Équation à cinq(uante) nuances
Lee voit dans ses relations des biens de consommation, les hommes comme des objets remplaçables qu’on vient chercher au bar comme on irait au marché : pour assouvir un besoin égoïste, baiser pour aller mieux, et puis se sentir seul à nouveau dans les bras de cet amant dont on ne sait rien. Luca Guadagnino, un néo-libéral ! Le film fait ainsi de la surface des choses son véritable objet d’étude, et de l’honnêteté dans sa relation aux autres la quête de Lee, dont le voyage en forêt a pour but la recherche d’un hallucinogène lui conférant un pouvoir de télépathie, chimère d’une connexion profonde et sincère avec autrui. Le propos du film apparaît ainsi à contre-sens de la facture du film, tourné dans les studios de Cinecittà, revendiquant haut et fort son artificialité, son absence de profondeur de champ, qui résiste d’ailleurs aux changements de décors vers des lieux naturels en fin de film. Du plat sur du plat, ça fait au mieux un aplat. Guadagnino, la nuance n’est pas son métier.
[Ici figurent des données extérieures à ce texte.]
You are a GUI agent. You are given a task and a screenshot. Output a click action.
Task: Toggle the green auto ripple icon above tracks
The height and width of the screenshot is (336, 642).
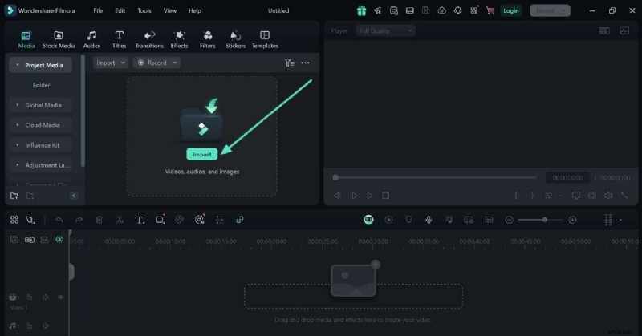[x=59, y=240]
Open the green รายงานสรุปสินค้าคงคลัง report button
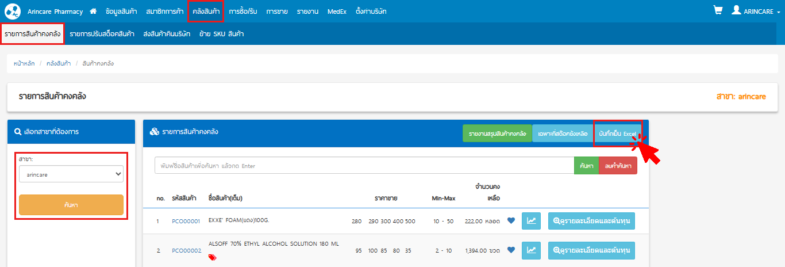Image resolution: width=785 pixels, height=267 pixels. click(x=497, y=134)
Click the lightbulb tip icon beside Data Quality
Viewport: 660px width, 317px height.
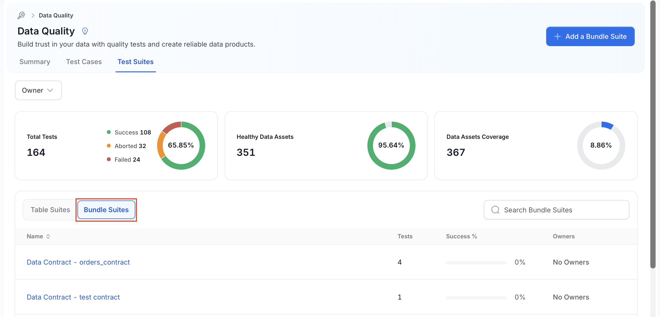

À reprendre le théorème initial, où placer le film dans le spectre guadagninien ? Queer est plutôt discret, relativement peu bruyant. Mis à part ses prémices (Craig, Burroughs et « un Mexique fantasmé rempli de pédés »), le film ne présente aucun goût pour l’aventure, à peine quelques esbrouffes régressives, tel le passage dans l’espace qui lie deux des derniers chapitres du récit. En faisant le choix d’une adaptation introspective et sobre pour un tel roman, le cinéaste pourrait tout à fait passer pour accompli, assagi mais à son plus haut niveau, en pleine crise de la maturité. Cette nouvelle adaptation révèle surtout son goût systématique pour le contradictoire, qui ne s’accompagne d’aucun style identifiable, sinon cet attrait pour le star system. Quand bien même l’écho de Queer soit limité, cela ne l’empêchera sûrement pas de continuer à tourner dans la bulle hollywoodienne qu’il habite, avec déjà de nouveaux projets en tête (son calendrier serait rempli jusqu’en 2030 avec un biopic sur Audrey Hepburn, un remake d’American Psycho, un de Scarface peut-être avorté, une suite à CMBYN, etc)…
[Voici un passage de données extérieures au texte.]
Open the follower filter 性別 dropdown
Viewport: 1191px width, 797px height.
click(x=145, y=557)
… mais au même titre que plusieurs cinéastes qui composent aujourd’hui un cinéma d’auteur mondialisé, coqueluche des festivals pour les beaux tapis rouges qu’ils promettent, à l’image de Yórgos Lánthimos par exemple. Sauvés in extremis du petit écran netflixien par leurs ambitions pharaoniques, la plupart d’entre eux font au moins l’effort de rapporter des récompenses (l’Oscar d’Emma Stone pour Pauvres Créatures en 2024) tandis que Guadagnino, lui, ne se cache même plus de sa paresse. Il se contente du faible écho qu’il provoque à intervalle très régulier de par sa capacité à engloutir n’importe quelle singularité esthétique, de Suspiria à Burroughs, pour la recracher dans une forme prête pour la consommation (en raison d’une économie qu’il s’impose à lui-même, rappelons-le), partout et surtout en même temps, par un public mondial satisfait de l’étiquette-auteur, peu importe sa contenance. Luca Guadagnino, cinéaste bruyant promis au silence ; Queer, film guadagninien dépoitraillé comme les autres, aussitôt vu aussitôt oublié.
Queer de Luca Guadagnino, en salles le 26 février 2025.